%%

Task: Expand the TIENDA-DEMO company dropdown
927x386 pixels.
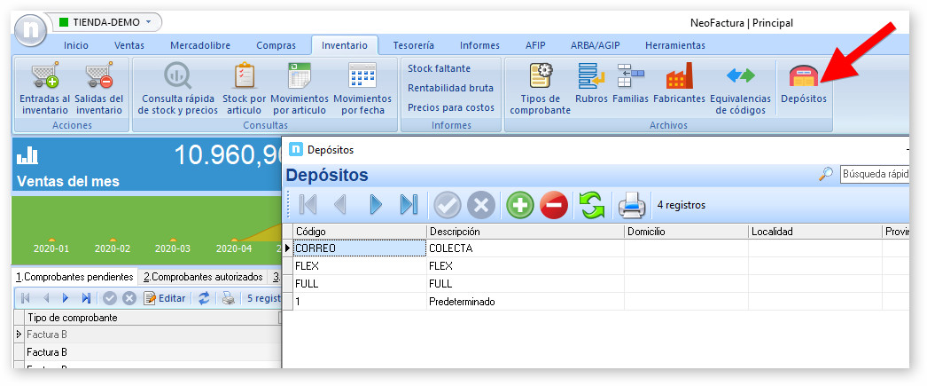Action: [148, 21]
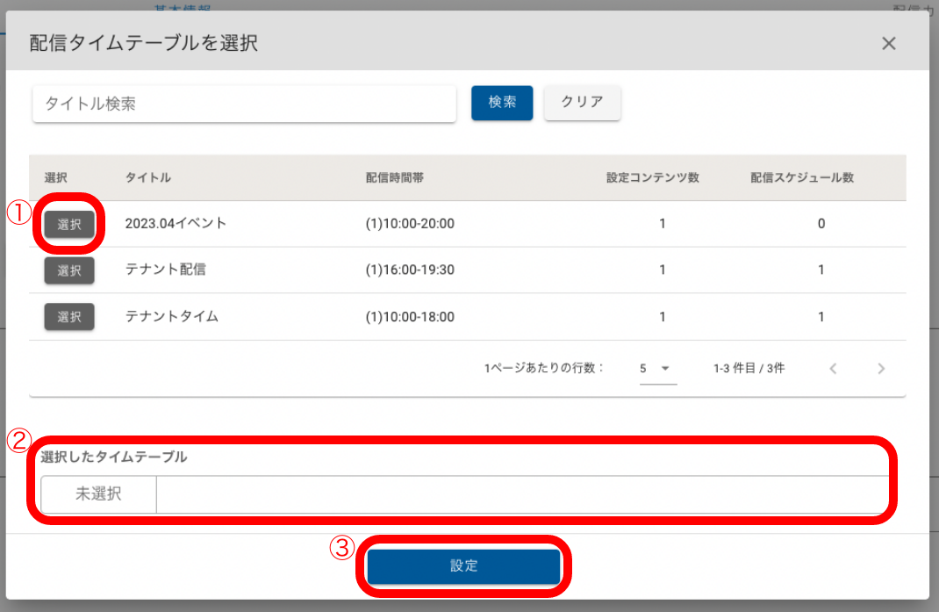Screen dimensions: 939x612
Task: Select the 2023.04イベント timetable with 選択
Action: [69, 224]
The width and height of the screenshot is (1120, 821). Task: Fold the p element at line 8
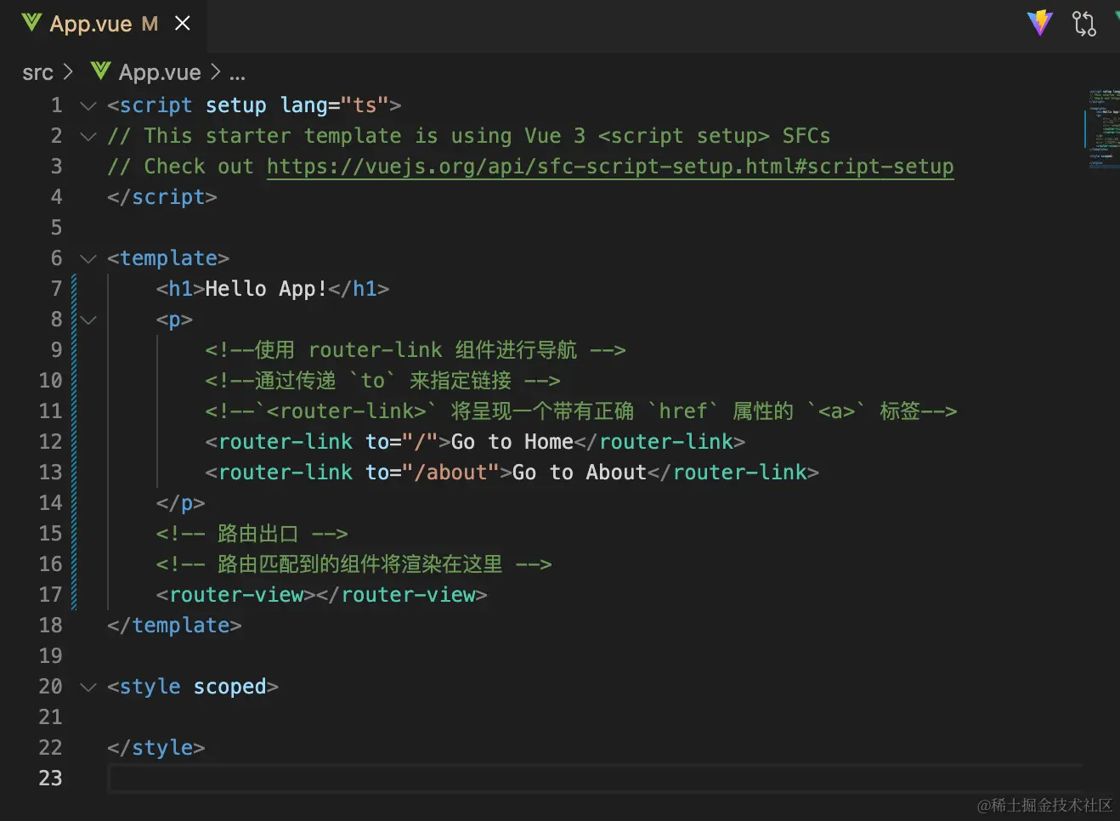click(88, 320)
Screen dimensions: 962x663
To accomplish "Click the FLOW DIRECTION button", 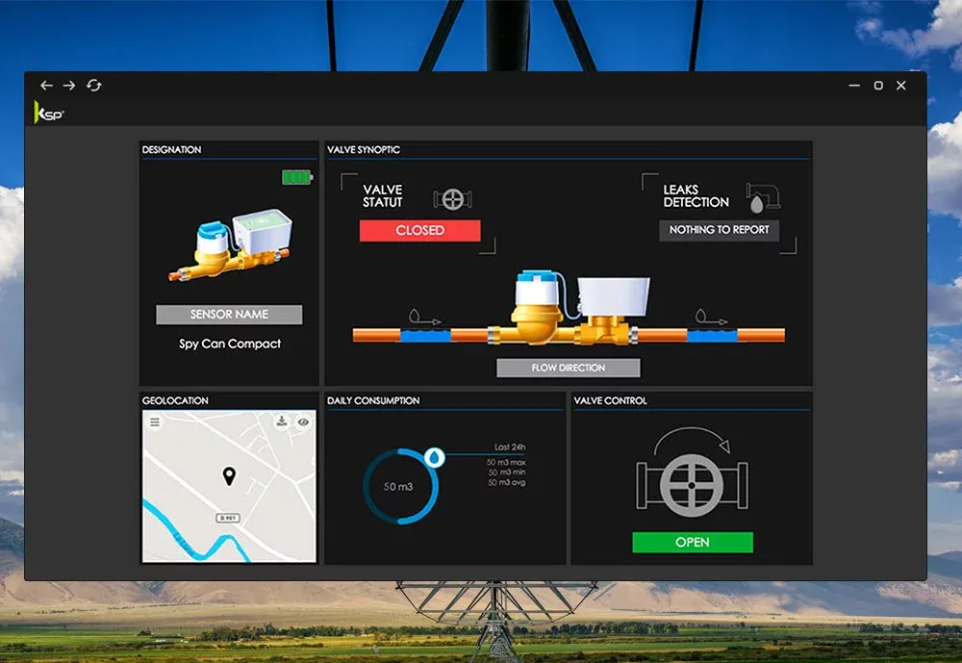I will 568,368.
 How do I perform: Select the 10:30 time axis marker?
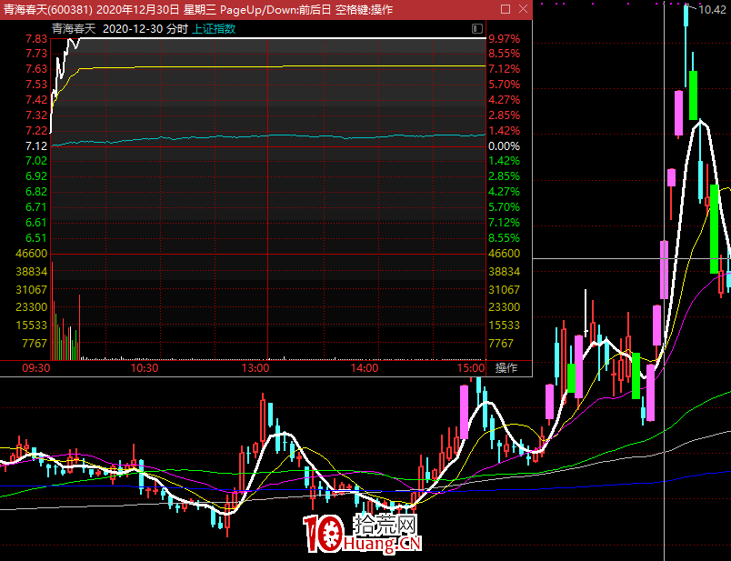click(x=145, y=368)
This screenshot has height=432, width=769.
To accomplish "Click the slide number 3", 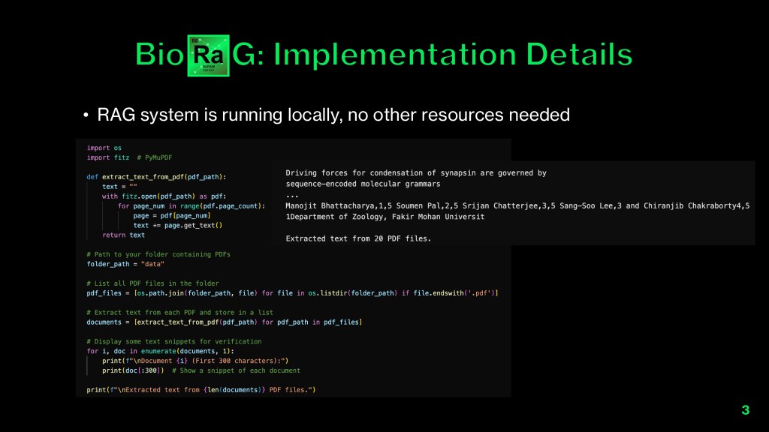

%%

• **What you will do**: Begin at the line with "How do I perform: Select" and retype exactly every line through the last one of the entries above, both included, and nothing more; pictures stay out.

• **Response area**:
 How do I perform: Select the 10:30 time axis marker?
click(x=145, y=368)
This screenshot has height=432, width=769.
To accomplish "Click the slide number 3", 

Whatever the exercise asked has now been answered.